▶ Consigne: Traduisez en anglais cette phrase de l’article : « Cette mort mit la jeune fille en possession d’une fortune évaluée à vingt mille francs de rente et d’une complète indépendance à un âge où les conseils ont encore leur raison d’être. »

▶ Article:

+-------+

À un ami du poète qui lui retraçait (pour le lui reprocher peut-être) l’abandon de ces derniers moments, voici ce qu’elle trouvait à répondre : « Il a eu le bonheur de mourir seul, tout seul, comme Beethoven. » Certes, une telle mort était à la taille du fier solitaire… Mais il était assez tendre pour avoir pu cruellement ressentir l’absence à son chevet, à cette heure suprême, de celle qu’il avait aimée comme son enfant, et… qui l’était, peut-être…[1].

C’est le 19 décembre 1869, à 6 h. 1/2 du soir, que le vieux père Holmès s’éteignit à Versailles, en sa maison de la rue de l’Orangerie. Cette mort mit la jeune fille en possession d’une fortune évaluée à vingt mille francs de rente et d’une complète indépendance à un âge où les conseils ont encore leur raison d’être. Elle n’avait pas un caractère à s’imposer elle-même des freins dans la satisfaction de ses goûts artistiques et dispendieux. Impatiente de jouir, elle leur donna libre cours, et l’hôtel de la rue de l’Orangerie ouvrit à deux battants ses portes. Ce fut une vraie maison du Bon Dieu. André Theuriet, qui en fut un des hôtes, nous l’a décrite en son roman Mademoiselle Guignon.

+-------+

▶ Lignes:

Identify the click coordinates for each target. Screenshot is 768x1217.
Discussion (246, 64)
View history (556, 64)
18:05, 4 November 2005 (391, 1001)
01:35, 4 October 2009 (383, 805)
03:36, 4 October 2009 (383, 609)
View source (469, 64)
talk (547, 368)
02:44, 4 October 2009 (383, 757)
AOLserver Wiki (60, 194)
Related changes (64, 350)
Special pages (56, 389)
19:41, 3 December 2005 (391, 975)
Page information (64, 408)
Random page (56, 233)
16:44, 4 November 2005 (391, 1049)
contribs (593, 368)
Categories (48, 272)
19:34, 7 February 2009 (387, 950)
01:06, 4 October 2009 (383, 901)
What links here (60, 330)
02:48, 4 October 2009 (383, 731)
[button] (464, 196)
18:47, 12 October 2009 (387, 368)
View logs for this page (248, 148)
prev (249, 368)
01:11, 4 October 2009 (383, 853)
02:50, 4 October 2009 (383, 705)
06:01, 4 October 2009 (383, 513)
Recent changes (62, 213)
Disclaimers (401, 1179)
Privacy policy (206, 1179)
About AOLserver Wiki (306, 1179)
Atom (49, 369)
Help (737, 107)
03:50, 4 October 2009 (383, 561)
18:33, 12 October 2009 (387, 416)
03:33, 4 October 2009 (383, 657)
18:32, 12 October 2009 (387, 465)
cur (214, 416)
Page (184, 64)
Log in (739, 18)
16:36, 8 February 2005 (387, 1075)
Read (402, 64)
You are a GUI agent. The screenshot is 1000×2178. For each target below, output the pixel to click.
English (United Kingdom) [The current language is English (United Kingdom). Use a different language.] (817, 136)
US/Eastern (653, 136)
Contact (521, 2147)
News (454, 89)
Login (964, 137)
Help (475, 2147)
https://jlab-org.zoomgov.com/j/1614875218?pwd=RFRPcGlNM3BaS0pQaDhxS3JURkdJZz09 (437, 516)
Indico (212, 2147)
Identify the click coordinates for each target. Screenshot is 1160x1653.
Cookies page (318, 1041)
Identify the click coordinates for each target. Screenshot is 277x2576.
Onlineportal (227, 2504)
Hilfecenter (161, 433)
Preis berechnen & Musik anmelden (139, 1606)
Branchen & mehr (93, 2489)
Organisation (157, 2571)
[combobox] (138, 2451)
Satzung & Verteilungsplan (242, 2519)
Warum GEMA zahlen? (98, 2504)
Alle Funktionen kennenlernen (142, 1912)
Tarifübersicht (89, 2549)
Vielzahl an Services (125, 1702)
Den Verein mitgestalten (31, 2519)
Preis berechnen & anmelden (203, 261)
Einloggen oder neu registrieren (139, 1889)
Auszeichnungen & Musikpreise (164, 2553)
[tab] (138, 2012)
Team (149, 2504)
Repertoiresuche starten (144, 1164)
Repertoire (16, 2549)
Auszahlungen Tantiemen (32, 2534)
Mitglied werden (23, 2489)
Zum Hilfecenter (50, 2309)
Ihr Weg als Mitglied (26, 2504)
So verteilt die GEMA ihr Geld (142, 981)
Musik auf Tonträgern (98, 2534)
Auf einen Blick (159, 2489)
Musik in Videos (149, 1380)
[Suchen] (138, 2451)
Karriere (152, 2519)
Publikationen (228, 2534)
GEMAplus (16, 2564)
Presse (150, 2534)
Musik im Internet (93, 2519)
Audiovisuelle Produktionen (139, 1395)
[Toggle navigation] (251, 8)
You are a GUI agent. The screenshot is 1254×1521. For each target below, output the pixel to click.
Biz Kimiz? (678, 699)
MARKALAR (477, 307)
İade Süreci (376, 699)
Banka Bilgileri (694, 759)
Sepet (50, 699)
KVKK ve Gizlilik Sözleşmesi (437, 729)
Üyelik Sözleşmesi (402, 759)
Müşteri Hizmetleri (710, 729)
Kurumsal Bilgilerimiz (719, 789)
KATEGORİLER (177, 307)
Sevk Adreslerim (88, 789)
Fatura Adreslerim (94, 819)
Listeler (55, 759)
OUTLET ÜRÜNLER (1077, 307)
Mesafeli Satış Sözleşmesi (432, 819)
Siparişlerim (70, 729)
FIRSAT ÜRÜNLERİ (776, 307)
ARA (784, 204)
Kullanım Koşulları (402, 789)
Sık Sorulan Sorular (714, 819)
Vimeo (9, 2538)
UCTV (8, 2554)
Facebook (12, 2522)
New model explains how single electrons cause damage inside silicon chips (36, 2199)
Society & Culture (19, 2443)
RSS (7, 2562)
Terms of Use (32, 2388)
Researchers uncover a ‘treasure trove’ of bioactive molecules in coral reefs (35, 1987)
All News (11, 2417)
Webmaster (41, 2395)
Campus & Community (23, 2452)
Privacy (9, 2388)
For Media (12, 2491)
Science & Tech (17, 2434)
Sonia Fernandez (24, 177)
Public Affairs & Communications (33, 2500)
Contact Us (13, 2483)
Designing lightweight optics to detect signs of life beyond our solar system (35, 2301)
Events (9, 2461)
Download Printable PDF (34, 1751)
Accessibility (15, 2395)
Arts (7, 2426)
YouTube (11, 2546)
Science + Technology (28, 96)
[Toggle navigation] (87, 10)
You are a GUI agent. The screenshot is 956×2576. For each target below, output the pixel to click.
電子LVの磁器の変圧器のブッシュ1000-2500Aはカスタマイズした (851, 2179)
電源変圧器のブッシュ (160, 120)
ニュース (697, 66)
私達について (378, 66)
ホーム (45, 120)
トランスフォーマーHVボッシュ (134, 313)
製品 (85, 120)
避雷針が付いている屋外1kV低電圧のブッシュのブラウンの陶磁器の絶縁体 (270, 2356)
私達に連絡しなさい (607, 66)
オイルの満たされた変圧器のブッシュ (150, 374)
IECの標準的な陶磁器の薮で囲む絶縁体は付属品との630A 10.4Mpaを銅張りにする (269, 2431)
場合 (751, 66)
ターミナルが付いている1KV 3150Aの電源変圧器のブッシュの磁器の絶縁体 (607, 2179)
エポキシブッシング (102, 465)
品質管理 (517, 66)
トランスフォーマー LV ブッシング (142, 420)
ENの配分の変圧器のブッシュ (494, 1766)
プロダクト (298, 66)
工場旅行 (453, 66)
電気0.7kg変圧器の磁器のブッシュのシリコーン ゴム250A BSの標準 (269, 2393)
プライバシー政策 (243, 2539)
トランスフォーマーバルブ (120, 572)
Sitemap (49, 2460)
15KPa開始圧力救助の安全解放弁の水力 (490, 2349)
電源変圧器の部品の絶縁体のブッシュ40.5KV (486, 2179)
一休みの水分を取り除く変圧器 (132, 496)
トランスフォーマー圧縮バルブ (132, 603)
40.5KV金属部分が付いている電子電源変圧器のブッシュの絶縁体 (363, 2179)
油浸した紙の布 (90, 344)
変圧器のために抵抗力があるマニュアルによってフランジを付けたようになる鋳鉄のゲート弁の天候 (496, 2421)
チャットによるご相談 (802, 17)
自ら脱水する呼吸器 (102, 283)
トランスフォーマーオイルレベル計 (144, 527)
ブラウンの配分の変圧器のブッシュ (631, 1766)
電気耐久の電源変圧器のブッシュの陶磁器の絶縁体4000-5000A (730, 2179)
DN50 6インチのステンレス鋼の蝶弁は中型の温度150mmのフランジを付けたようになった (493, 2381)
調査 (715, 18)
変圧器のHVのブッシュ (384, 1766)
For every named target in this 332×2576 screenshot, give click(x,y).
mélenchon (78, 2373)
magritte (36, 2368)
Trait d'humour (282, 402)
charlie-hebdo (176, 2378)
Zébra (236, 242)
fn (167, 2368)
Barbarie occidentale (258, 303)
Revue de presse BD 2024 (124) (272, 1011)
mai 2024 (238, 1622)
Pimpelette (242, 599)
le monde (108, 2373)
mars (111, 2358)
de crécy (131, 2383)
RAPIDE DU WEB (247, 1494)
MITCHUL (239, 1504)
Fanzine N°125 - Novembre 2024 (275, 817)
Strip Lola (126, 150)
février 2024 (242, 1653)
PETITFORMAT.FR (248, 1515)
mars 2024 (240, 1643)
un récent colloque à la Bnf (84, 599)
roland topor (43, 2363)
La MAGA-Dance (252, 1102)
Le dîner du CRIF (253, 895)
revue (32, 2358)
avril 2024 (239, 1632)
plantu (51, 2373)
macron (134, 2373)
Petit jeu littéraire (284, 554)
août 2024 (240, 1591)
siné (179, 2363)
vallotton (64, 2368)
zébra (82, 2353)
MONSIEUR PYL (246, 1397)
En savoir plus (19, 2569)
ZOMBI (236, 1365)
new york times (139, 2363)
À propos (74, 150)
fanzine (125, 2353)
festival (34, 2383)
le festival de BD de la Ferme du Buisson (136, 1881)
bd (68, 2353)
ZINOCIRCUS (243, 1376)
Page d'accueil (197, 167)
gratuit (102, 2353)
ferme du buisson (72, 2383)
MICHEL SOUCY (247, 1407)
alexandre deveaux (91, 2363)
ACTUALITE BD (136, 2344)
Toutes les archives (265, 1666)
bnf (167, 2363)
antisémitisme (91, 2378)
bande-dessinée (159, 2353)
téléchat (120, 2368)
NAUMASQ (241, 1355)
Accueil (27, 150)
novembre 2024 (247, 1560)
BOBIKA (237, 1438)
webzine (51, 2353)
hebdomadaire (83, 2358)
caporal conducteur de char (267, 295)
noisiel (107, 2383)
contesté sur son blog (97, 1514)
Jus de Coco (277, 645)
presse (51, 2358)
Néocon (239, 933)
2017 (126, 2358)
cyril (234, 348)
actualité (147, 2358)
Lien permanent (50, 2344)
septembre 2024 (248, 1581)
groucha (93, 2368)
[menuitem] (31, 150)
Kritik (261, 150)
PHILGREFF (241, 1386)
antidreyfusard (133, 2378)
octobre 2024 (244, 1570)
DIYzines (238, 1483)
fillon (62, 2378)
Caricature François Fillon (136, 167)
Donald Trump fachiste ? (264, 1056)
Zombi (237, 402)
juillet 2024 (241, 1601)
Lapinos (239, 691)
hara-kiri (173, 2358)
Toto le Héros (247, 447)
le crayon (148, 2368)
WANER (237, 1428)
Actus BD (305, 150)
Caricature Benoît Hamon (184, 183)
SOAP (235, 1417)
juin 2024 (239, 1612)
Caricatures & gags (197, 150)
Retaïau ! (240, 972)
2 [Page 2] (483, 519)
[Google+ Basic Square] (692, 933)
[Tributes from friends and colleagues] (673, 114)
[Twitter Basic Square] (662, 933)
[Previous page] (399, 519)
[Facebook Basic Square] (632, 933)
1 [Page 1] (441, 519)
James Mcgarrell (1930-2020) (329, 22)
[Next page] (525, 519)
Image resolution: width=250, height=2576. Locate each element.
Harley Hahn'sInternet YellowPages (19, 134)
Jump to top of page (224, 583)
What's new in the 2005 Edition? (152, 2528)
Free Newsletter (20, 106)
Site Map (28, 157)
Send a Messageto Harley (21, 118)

+-------+

▶ Résultat attendu: This death put the young woman in possession of a fortune estimated at twenty thousand francs a year in income, and of complete independence at an age when advice still serves a purpose.